I mean, just read that sentence. I am horrified it flowed from my fingertips, and I am even more horrified by how true it has felt.
That isn’t really what I want. I am awakened to my pattern.
Yes, there are energies that I have plugged into that feel chaotic and impossible to appease. Yes, there are frustrated generator types in my house, and there is nothing like an unsatisfied and frustrated generator type to change the mood.
But I am a fucking Manifestor. Not only that, I am a powerful wielder of energetic forces, connected into the spirit realm, and co-creating with the Universe to INITIATE CHANGE FOR GOODNESS SAKE.
🥵
A new experiment emerges from this place. A new removal:
I do not plug in to the workplace, or let it plug into me. An act of creation and contribution from just outside its energies.
I do not act from pressure, should, guilt, or hypervigilant anticipation.
I take care of my body, my spirit, my mind, and my energy first and foremost. Nothing that isn’t time-bound is done before this occurs.
This is my intention for myself.
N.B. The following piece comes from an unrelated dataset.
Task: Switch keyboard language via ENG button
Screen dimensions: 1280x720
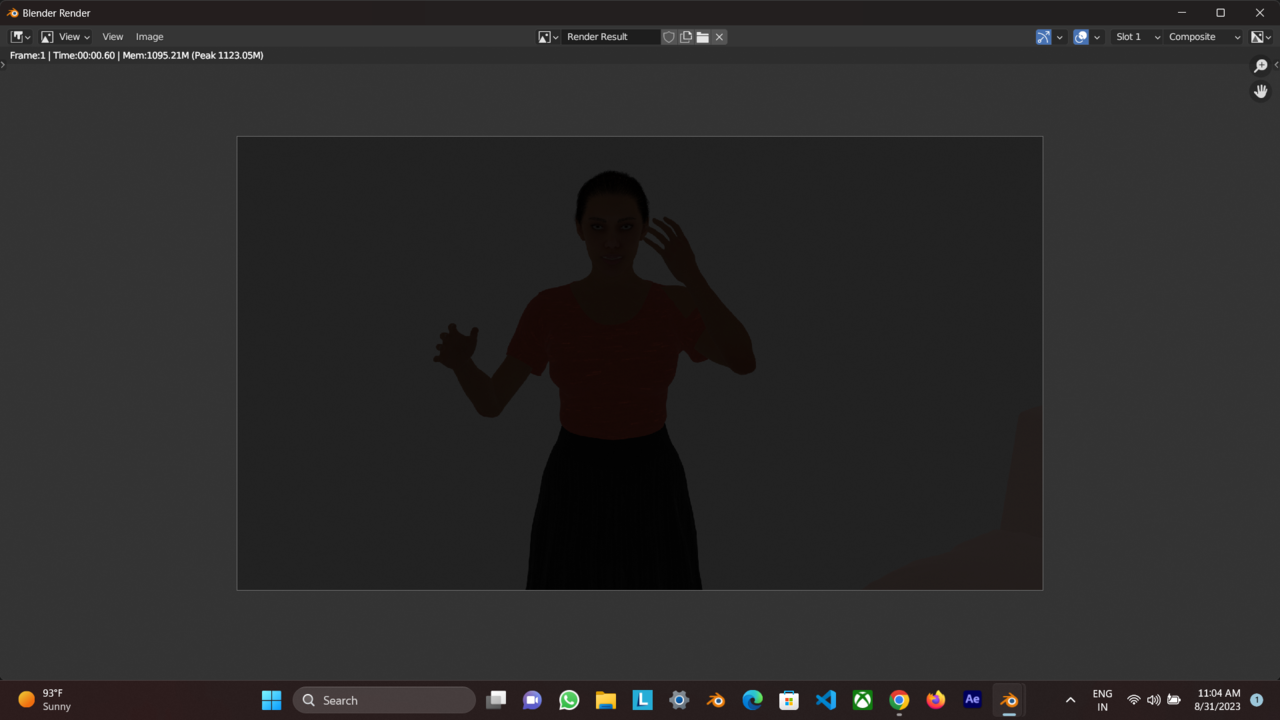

My initiation to break an unhealthy pattern.
An affirmation:
I am more powerful than the energies around me.
And now, intuitive message I received as I began this essay:
You are letting yourself be guided astray because you are taking in too much from outside of you. You need to allow yourself to have quiet space, unassuming sound, and content that teaches or provides pleasure. Stop seeking advice on who you should be, how things should feel, or what needs to happen to reach an end goal. The point is to feel good, to elevate your vibration, and allow yourself to be who you truly are. There is magic that comes from this simple and brave act. This is not only how you transform yourself, but a way in which you initiate others. You may have a vision and wish to control, but you are not a dictator. You are an initiator. It is time to act like it.